> PROBLEM STATEMENT: Please retype every entry below, keeping it exactly the same.

=== DATA FOR ANALYSIS ===

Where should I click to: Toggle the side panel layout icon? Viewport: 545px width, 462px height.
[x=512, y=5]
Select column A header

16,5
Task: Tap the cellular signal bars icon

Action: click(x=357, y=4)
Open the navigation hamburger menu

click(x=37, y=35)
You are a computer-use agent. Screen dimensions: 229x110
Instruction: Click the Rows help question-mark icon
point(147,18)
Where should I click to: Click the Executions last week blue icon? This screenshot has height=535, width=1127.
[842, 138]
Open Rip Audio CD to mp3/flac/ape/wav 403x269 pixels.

===

> REPLY:
Where should I click to: Toggle the side panel layout icon? Viewport: 545px width, 462px height.
[x=512, y=5]
Select column A header

16,5
Task: Tap the cellular signal bars icon

Action: click(x=357, y=4)
Open the navigation hamburger menu

click(x=37, y=35)
You are a computer-use agent. Screen dimensions: 229x110
Instruction: Click the Rows help question-mark icon
point(147,18)
Where should I click to: Click the Executions last week blue icon? This screenshot has height=535, width=1127.
[842, 138]
Open Rip Audio CD to mp3/flac/ape/wav 403x269 pixels.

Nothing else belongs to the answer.